EXERCISE REQUIREMENTS: Could you return, word for word, the lines of the records starting with the line that contains "Add Blackburn at 6/4 to betslip" and going on through the end of the records, with the pictures left out?

DATA FOR PROCESSING:
————

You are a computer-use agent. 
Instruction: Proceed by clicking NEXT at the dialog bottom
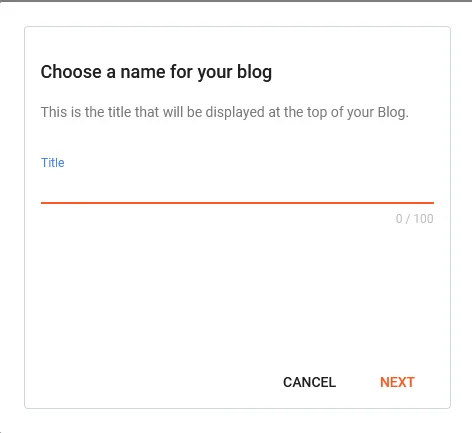coord(397,382)

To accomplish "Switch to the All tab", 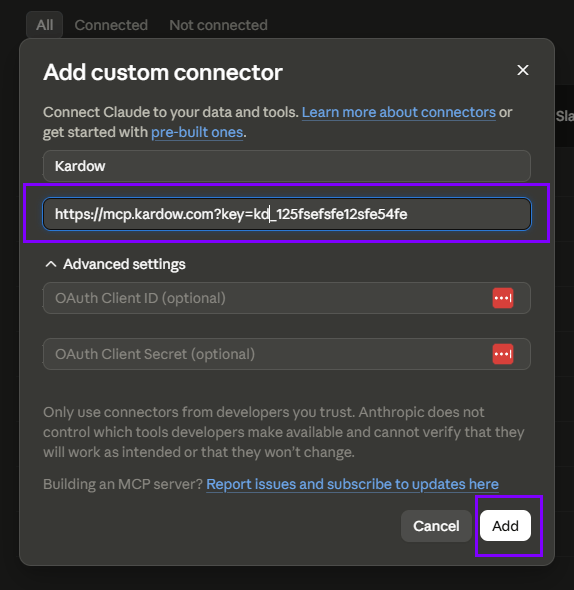I will point(44,25).
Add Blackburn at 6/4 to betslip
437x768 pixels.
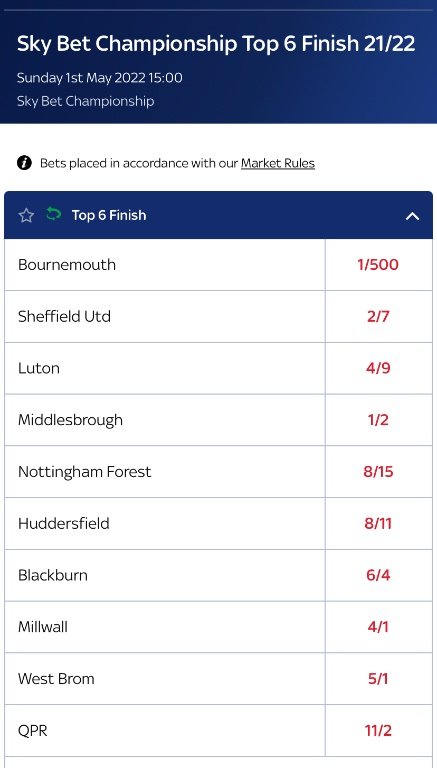point(378,575)
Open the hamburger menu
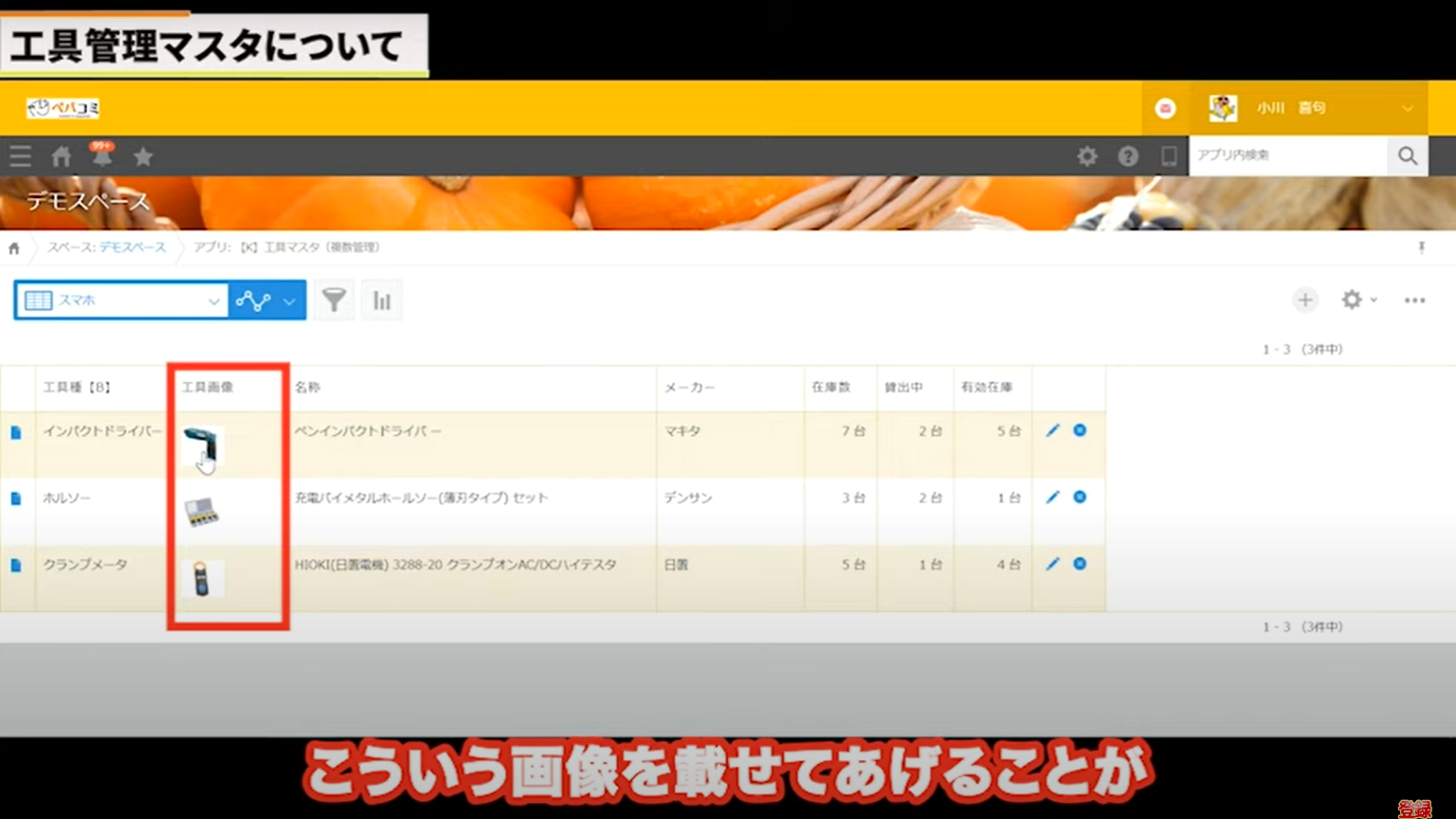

————

THE REPLY:
Add Blackburn at 6/4 to betslip
437x768 pixels.
point(378,575)
Open the hamburger menu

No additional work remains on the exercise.